Du 22 au 24 novembre 2024, se tenait le 41e festival BD Boum à Blois : pour l’occasion, Catel et José-Louis Bocquet ont pu organiser une visite guidée de l’exposition sur Anita Conti, leur album sorti en septembre dernier, et parler de leurs méthodes de travail, leurs inspirations, leurs précédents ouvrages, mais aussi présenter cette fameuse Anita Conti.
La première océanographe
Aujourd’hui Anita Conti n’est pas encore connue du grand public, mais des marins, oui : c’est la première femme océanographe, et une des premières lanceuses d’alerte à propos de l’écologie, de la surpêche, etc. Elle a pourtant commencé sa carrière comme relieuse d’art, puis en écrivant des articles sur des magazines féminins. Mais l’essentiel de sa carrière a commencé dans les années 1930, quand elle a été la première femme à travailler et avoir un véritable rôle sur des navires, pour y faire des recherches et articles.

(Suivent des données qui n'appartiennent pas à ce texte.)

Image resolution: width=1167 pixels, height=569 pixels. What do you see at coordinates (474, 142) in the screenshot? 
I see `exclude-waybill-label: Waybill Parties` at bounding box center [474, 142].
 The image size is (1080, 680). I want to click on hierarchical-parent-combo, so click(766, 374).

“Cette série de BD, on les a faites pour nos filles…”
D’abord Kiki de Montparnasse (2007), puis Olympe de Gouges (2012), Joséphine Baker (2016), Alice Guy (2021) et aujourd’hui Anita Conti (2024), c’est toute une série de “femmes remarquables” qu’ils conçoivent tous les deux, lui au scénario et elle au dessin. “Parce qu’on a peu de modèles féminins, à part Jeanne d’Arc brûlée vive et Marie-Antoinette décapitée… Surtout dans le monde de la bande dessinée, qui a pléthore de modèles et héros masculins, lus par les hommes ». Ils ont alors l’idée de mettre en lumière des figures féminines méconnues, “pour leurs filles”. Une d’abord, Kiki de Montparnasse : ça a très bien marché, alors ils ont pu continuer. Et pas en vain : depuis la sortie des albums, Joséphine Baker a été panthéonisée et Alice Guy est citée dans toutes les écoles de cinéma, faisant partie des statues de femmes exposées pendant les Jeux Olympiques de Paris.
Un travail d’équipe et de recherche
Leur rencontre s’est produite au début des années 2000, quand le roman graphique a commencé à être à la mode. En effet, leur première sortie sur Kiki de Montparnasse a été un grand succès, qui leur a permis de continuer cette série de portraits de “femmes remarquables”. Aujourd’hui, après plusieurs BD, le processus de création est bien rôdé entre les deux artistes : il fait les recherches, le premier tri des informations dans des centaines de pages de lecture, et écrit le script. Ensuite il lui raconte l’histoire et, à partir de ça, ils créent le storyboard à deux. Vient la partie de documentation graphique et de croquis pour elle, avant de s’attaquer aux planches. Pour chaque BD, c’est un nouveau défi : ici, le dessin des bateaux a demandé des mois de croquis, des carnets entiers d’études, des corrections par un capitaine de bateau pour en comprendre le fonctionnement et avoir des illustrations justes.
A la fin, sort un album de 300 pages, riche et documenté, qui se lit “comme un roman”, en plusieurs fois. Et à la question : “Avez-vous des désaccords dans le travail, sur certaines planches ?” ils répondent en chœur : “Jamais” “Tout le temps !” , et clôturent sur un éclat de rire complice.